お嬢様になりました。《番外編》
いつ頃からかは忘れちゃったけど、私と隆輝がくっついてても、橘さんは文句を言ったりしなくなった。


本人に『何で?』なんて聴ける訳もなくて、隆輝に『橘さんと何かあったの?』って聞いたら、『別に』と言われた。
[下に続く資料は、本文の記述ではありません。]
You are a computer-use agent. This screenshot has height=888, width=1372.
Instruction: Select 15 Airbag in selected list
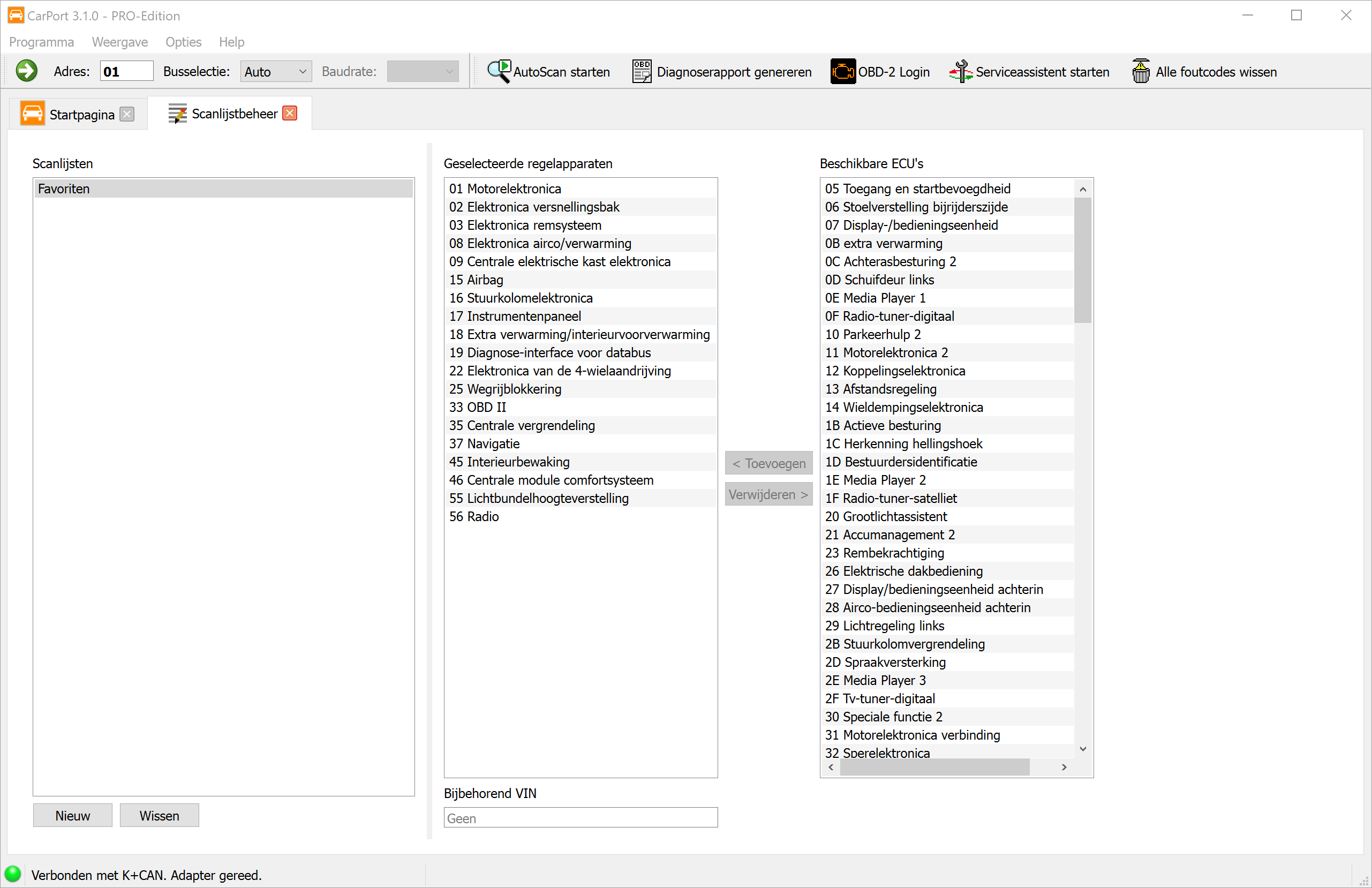[477, 280]
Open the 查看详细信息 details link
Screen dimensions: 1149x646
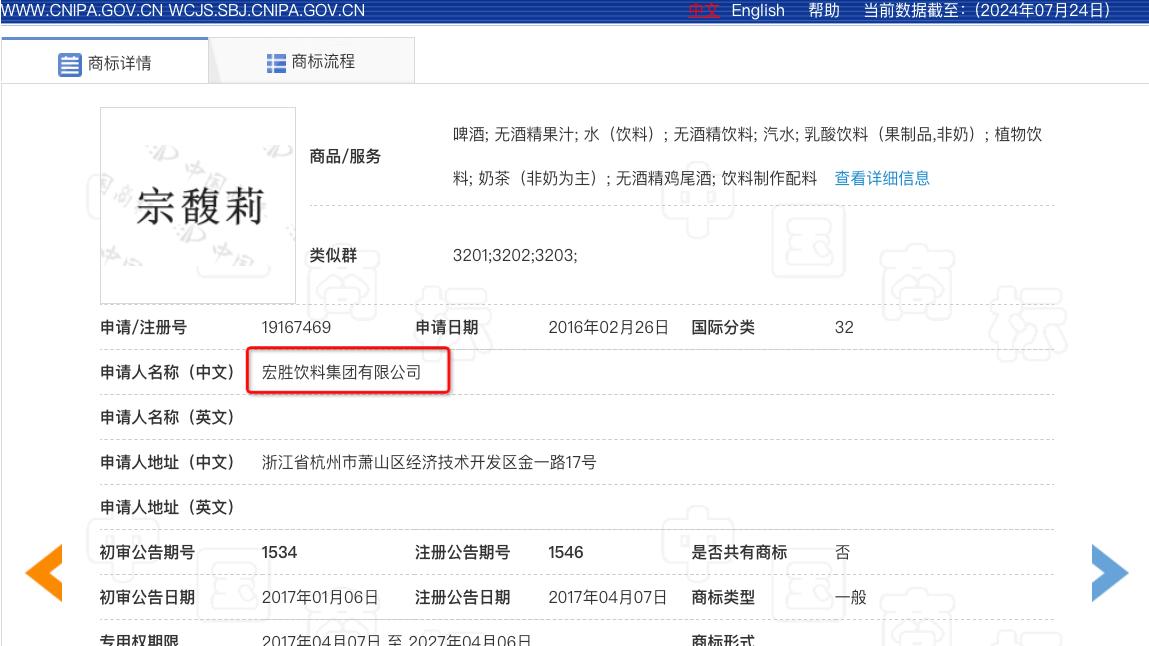(x=881, y=178)
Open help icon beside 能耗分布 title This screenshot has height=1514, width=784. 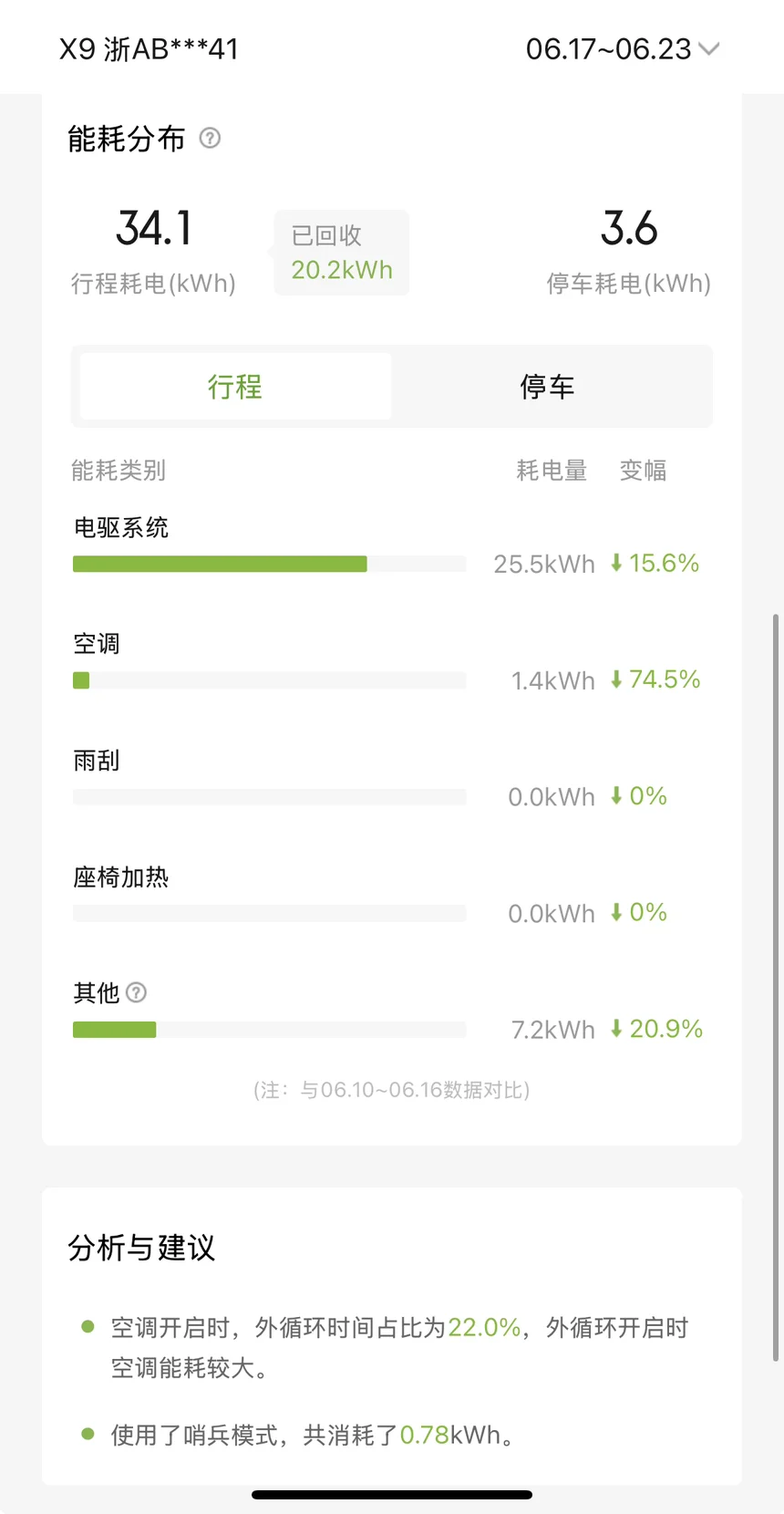210,139
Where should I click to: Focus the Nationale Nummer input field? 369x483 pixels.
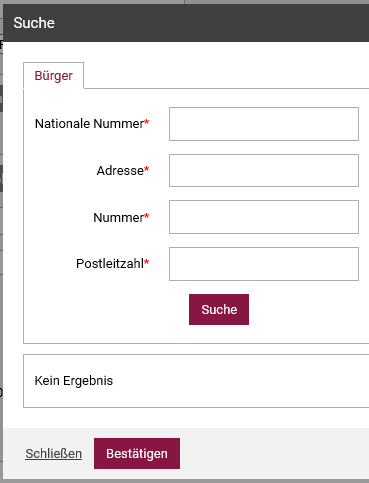[x=264, y=124]
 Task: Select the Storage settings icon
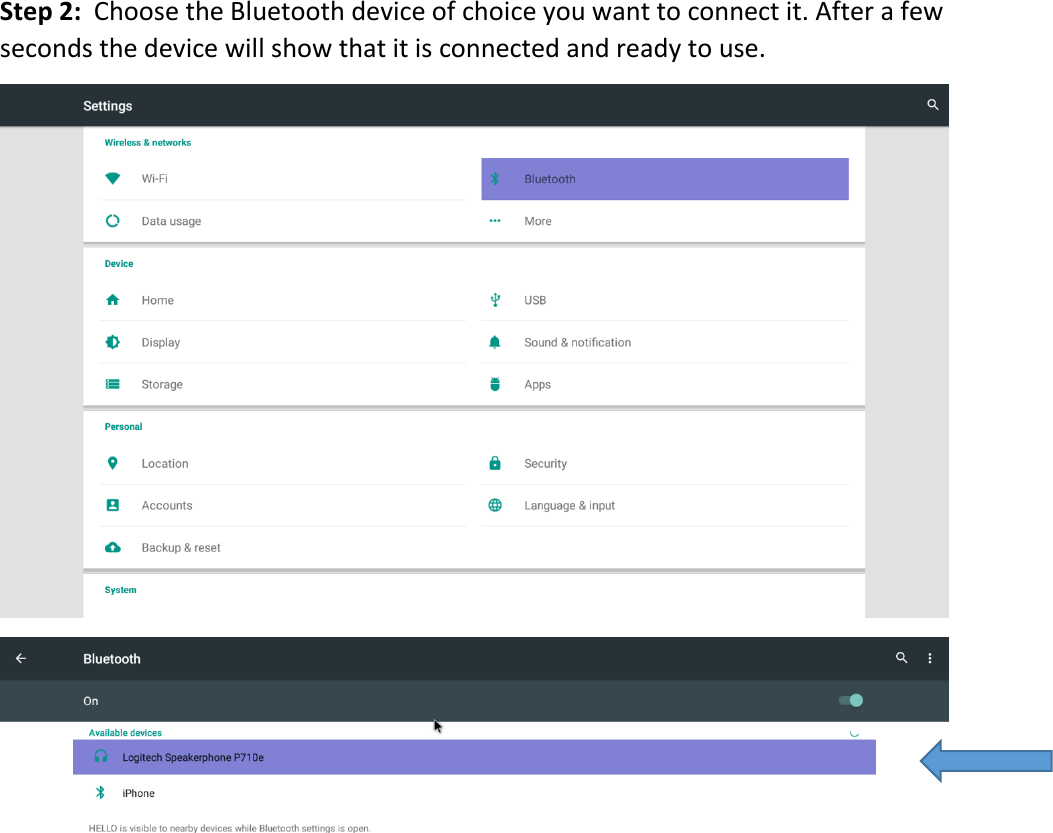112,384
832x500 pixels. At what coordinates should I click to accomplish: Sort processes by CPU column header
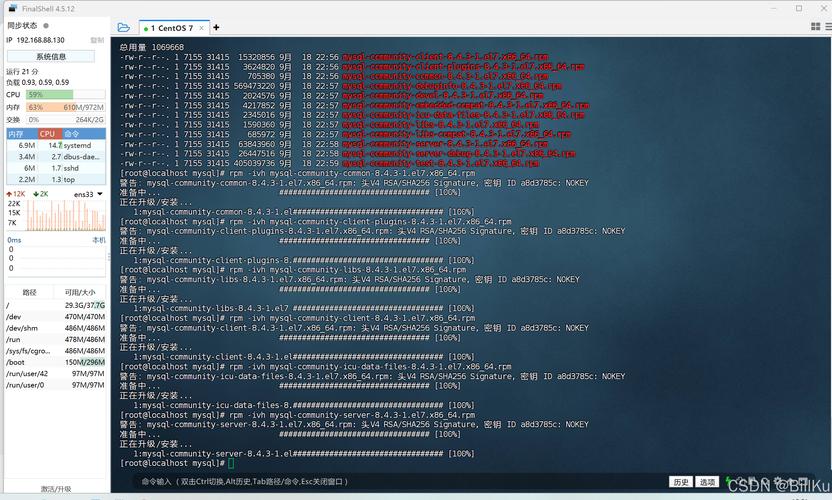(x=48, y=133)
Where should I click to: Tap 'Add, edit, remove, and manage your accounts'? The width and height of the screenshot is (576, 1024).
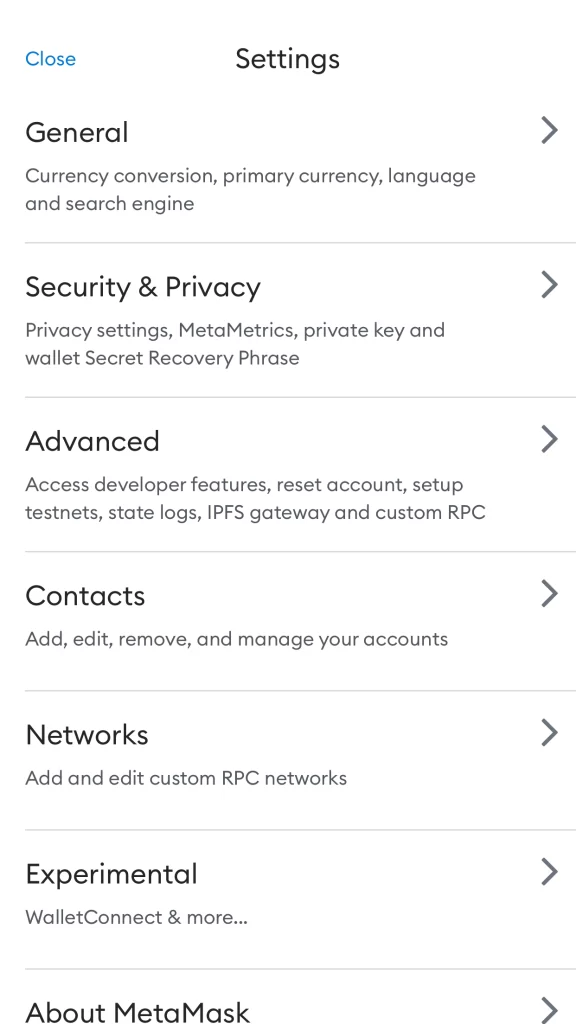coord(236,639)
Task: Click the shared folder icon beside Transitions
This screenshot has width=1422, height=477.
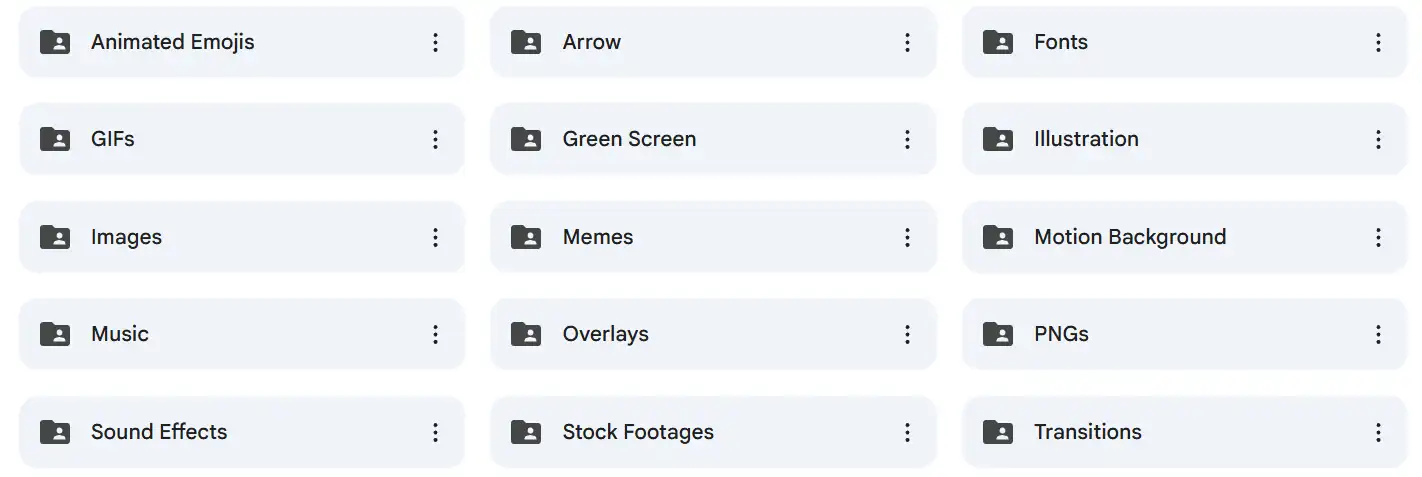Action: pyautogui.click(x=998, y=432)
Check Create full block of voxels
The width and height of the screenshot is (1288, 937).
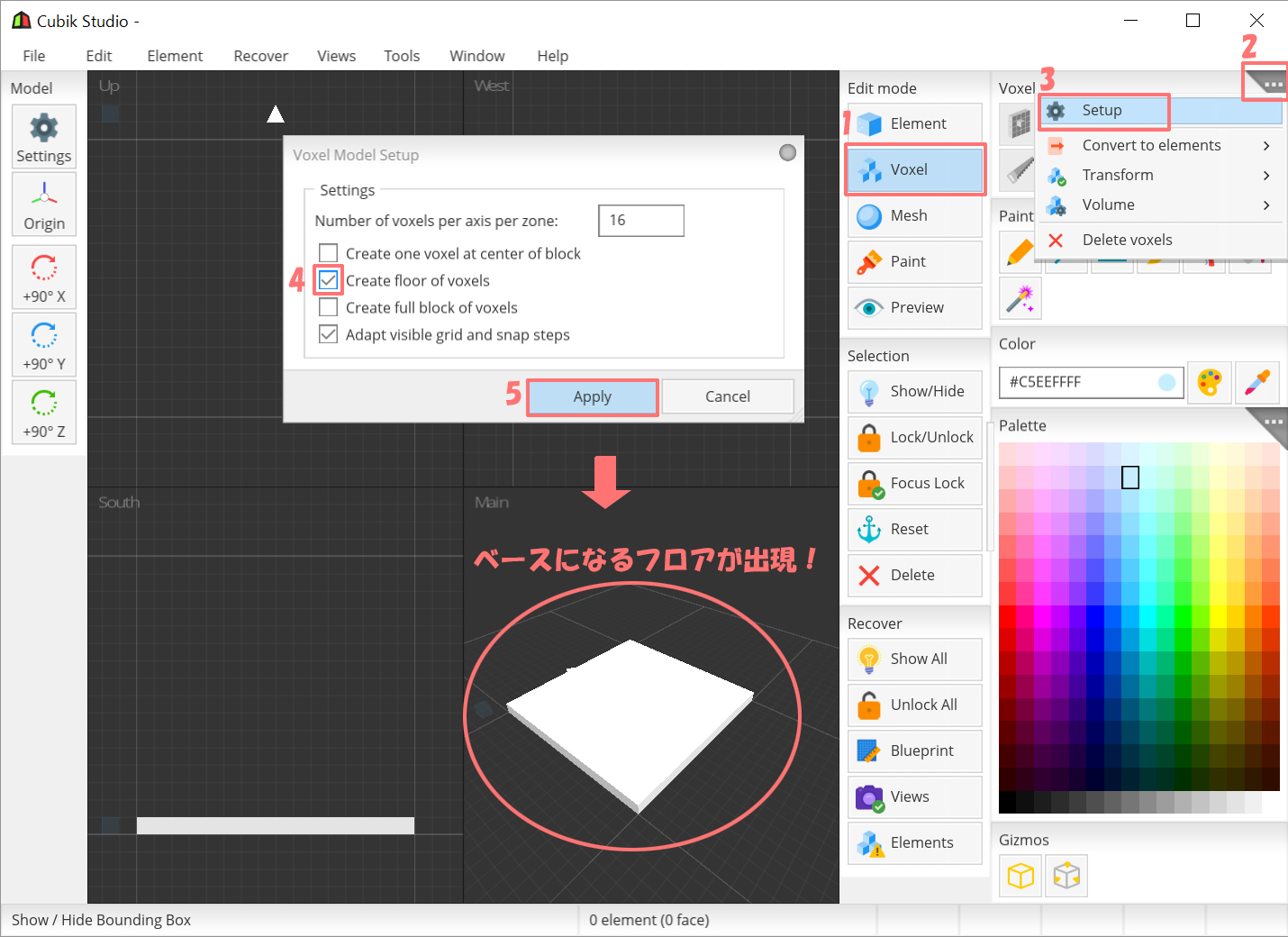tap(328, 307)
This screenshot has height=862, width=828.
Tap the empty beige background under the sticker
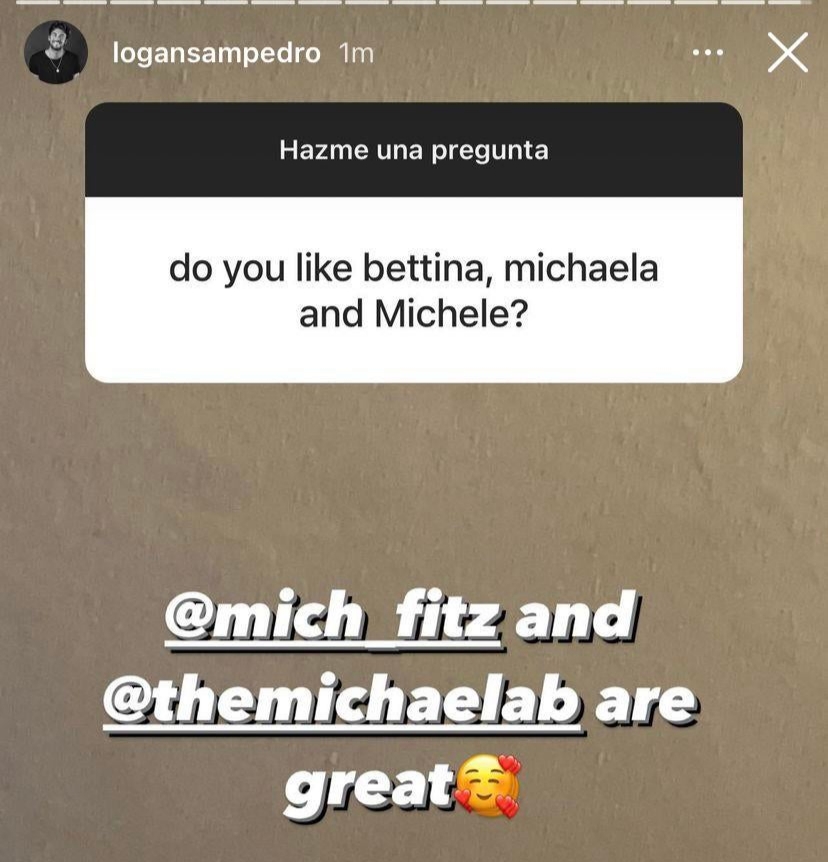tap(413, 484)
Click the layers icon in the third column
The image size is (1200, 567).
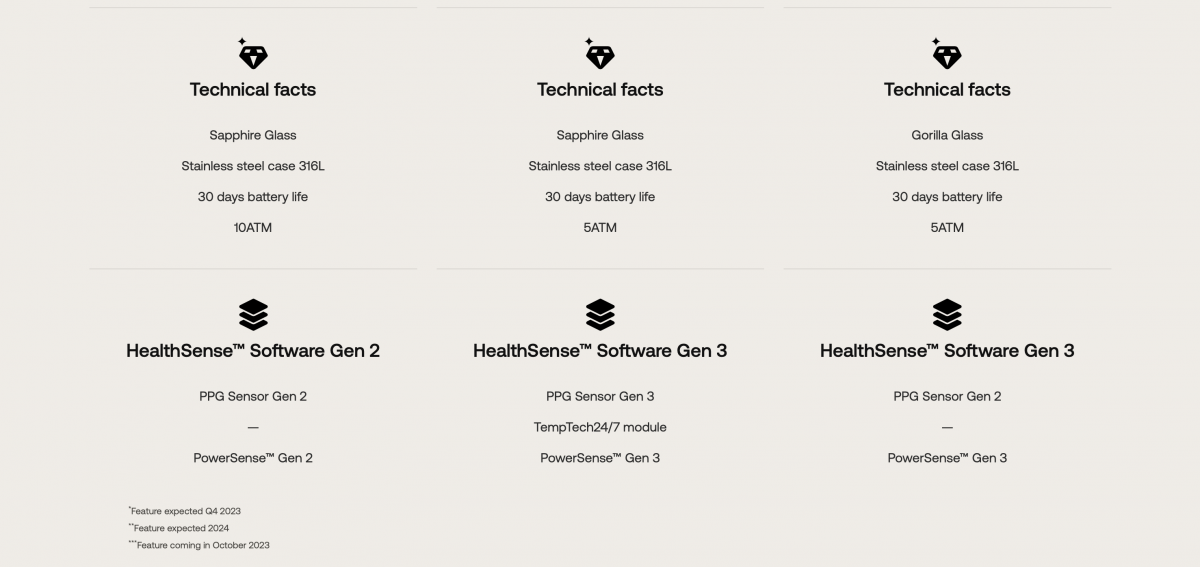click(947, 315)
『別に』っていうあっさりした返事に余計疑問が湧いた。


普段の隆輝なら、もっと怒ったような口調で否定すると思うんだよね。


気になるけど詳しく聞けないし……。



「何人の顔ジロジロ見てるのよ」

「っ!?」



カフェでランチを食べていると、橘さんにキッと睨まれ、凄い勢いで心臓が飛び跳ねた。



「な、何でもない」

「相変わらず変な人ね」



玲といい、橘さんといい、何で私の事変人扱いするんだろ……。


未だに謎だ。


二人にとって一般人は変な生き物なのかもしれない。


二人だけじゃなくて、この学校に通う特別生はみんな一般人の事を変な生き物だと思ってるかも。


私からしてみれば、この学校の特別生の方が変な生き物だよ。



「今週土曜、夕方六時に迎えに行くから、それまでにちゃんと準備済ませとけよ」



隆輝にそう言われ、私は首を傾げた。